On Thu, 2007-12-20 at 22:23 -0700, Jeff Anderson wrote:
> I am used to designing relational databases, and I love django's
> capabilities with the models and its database APIs.
> 
> I have an app with the following models:
> 
> Room
> Furniture
> 
> Room will store records like: "living room", "family room", "kitchen",
> etc...
> Furniture will store records like: "chair", "table", "rug", etc...
> 
> Each room can have a chair in it, and a chair may be in multiple rooms.
> My first thought was to use a many to many model. This would be fine,
> until I wanted to keep a count of each type of furniture. The kitchen
> has 4 chairs, the living room has 2.
> 
> In a regular relational database, I'd just have a table in between that
> stored the room id, the furniture id, and the furniture count. I'm not
> 100% sure how to accomplish this with django's models.

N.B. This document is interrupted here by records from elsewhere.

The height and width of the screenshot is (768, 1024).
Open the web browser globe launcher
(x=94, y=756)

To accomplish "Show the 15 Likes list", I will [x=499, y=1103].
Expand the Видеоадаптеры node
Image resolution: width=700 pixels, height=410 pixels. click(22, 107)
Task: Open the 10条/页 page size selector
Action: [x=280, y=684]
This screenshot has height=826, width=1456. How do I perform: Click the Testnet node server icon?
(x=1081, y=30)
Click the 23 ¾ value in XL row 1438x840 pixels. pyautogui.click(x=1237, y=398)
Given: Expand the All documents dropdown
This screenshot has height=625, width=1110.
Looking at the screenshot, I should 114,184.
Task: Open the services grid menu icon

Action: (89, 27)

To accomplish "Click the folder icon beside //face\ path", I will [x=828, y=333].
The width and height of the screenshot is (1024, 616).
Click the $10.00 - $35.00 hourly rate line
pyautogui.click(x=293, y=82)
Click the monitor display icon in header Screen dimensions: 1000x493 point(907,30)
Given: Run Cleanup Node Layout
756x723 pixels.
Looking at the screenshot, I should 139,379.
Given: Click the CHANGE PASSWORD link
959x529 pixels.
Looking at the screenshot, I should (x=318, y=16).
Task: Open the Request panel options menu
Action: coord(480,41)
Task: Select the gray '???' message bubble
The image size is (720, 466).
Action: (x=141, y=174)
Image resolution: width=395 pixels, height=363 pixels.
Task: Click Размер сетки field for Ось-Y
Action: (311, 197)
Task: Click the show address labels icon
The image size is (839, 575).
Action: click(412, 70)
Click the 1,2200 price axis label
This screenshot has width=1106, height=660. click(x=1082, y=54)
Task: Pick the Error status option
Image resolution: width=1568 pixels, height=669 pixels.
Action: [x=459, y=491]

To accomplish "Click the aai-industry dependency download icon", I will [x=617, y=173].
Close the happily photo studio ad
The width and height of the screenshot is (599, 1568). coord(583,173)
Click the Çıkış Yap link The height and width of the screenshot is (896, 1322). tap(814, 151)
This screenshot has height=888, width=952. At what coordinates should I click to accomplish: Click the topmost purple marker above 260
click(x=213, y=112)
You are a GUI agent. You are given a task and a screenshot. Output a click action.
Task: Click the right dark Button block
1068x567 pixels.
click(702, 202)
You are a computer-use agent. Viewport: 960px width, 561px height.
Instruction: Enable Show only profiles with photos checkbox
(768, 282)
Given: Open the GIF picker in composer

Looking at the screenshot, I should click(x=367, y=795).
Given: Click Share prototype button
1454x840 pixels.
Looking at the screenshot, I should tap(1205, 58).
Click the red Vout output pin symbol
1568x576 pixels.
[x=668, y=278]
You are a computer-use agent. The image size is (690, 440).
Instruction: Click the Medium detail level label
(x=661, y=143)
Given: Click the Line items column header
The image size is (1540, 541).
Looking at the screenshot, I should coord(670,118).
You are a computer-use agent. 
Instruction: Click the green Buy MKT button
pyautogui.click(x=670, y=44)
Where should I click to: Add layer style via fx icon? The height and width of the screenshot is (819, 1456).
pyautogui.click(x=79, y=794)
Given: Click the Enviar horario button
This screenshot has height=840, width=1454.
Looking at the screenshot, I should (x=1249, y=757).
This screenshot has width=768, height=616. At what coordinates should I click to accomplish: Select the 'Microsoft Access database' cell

Should I have a
> third model: 'count' with the manytomany room relationship, and the
> manytomany furniture relationship, along with an integer count? Is this
> the correct, clean way to do it? I'm not sure how that will translate to
> my views code when I want to find a room that **only** has chairs and
> tables.

At the moment you do it this way:
http://www.djangoproject.com/documentation/models/m2m_intermediary/ (the
Writer model is the intermediary).

"Coming Soon" (for values of 'soon' that mean 'yeah, when we get time'),
we'll add a "through" attribute to ManyToManyField so that you can
specify the intermediate model (which will be written just the same as
above) but still have the benefit of direct many-to-many access when you
need it. The only drawback of the manual intermediate table at the
moment is that if you want to get from Reporter to Article, you need to
manually write in the Writer model in the query construction, which is a
little less neat than for a ManyToManyField.

Regards,
Malcolm

-- 
I've got a mind like a... a... what's that thing called?